As a high school student, Math Department Chair Jeri Sutton listened almost exclusively to rock n’ roll. Fast forward to 2013, and senior Annabel listens to multiple genres: indie, alternative rock, some classical, some folk, and Americana and “a whole mix of other stuff that ranges anywhere from jazz to old school rap.” The times have changed, and apparently so has the music.
Fine Arts Department Lead Chair and Dean of Upper School Ed Long compared the expansion of popular musical genres to a phenomenon within the fashion industry.

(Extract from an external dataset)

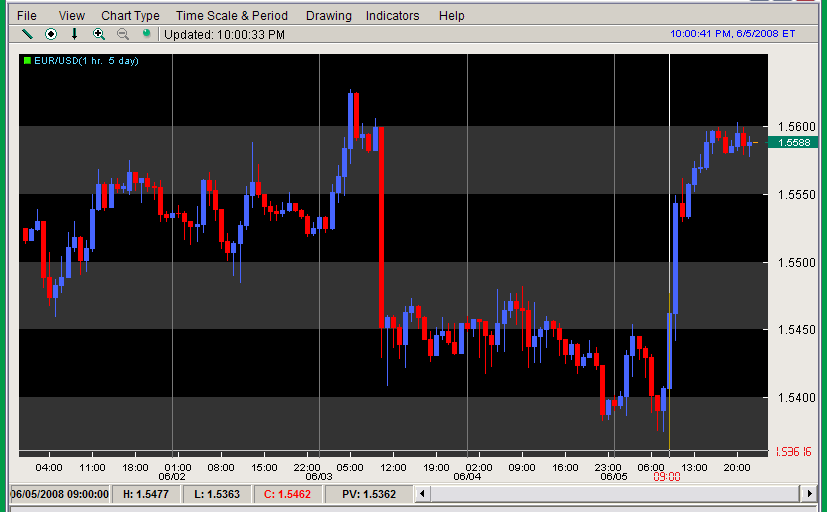The height and width of the screenshot is (512, 827).
Task: Open the Help menu
Action: pos(452,15)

“I heard from the four people who talked about fashion (the Hockaday Alumnae in the Arts) at the evening meeting,” he said. “They said, if there was a ‘60s dance, everyone would know what to wear. If you had an ‘80s dance, everyone would know what to wear. But if you have a 2000-2010 dance, no one knows what to wear, because there was no iconic fashion statement.”
The same goes for music.
“It’s very clear what ‘50s rock and roll is and what to expect,” Long said. “But what are the recognizable styles and hits of 2006?”
With the addition of many genres over the years and the increasing ease of distribution through the Internet, the formation of unanimous music popularity has become outdated, Long said. The spread of such genres began in the early 1900s with the jazz age.
“It’s gotten so very diversified,” Mr. Long said, “There’s a lot of music out there.”
Assistant Director of Community Service Sarah Satinsky ‘07 said that she has noticed a generational shift in the variety of music listened by members of her family.
“If you listen to music from the ‘70s, like stuff that my dad listened to, it all kind of fits in the same genre,” she said.
Satinsky added that when she listens to the radio today, she usually hears songs from completely different genres played on the same station within the same hour.
“None of them fit in the same category,” Satinsky said, “whereas I feel like the music from two generations ago all went together.”
Mrs. Sutton grew up during the emergence of rock n’ roll.
“I listened to the Beatles, and Led Zepplin, and the Rolling Stones,” she said, “That was about it.”
Coming from a different background, John Ashton, Head of Upper School, said he had more of a taste for different genres at early age.
“My dad was a musician and a band director,” Ashton said. “So I listened to classical, jazz, rock n’ roll, early rap and Motown.”
Annabel, Hockaday Orchestra President, agrees with the variety of the current generation. “I don’t think our generation has a single identifying genre,” Annabel said. “Instead, I feel our generation is defined by a certain open-mindedness toward music.”
However, she finds that there is some sort of continuity throughout the current music.
“Even in genres as diametrically opposed as Indie and Rap, when you strip these songs down to their bare bones, there are the same messages, those of hope and an eagerness for change,” Annabel said, “This, I think, is the factor that most clearly identifies the music of our generation.”
As time goes on and opinions change between generations, genres are expanding to include any types of music previously thinkable, Long said.
“There’s a lot of music out there,” he said. “It’ll be interesting to think 20 years from now, what music is going to stay. I’m not sure what I’d teach from today.”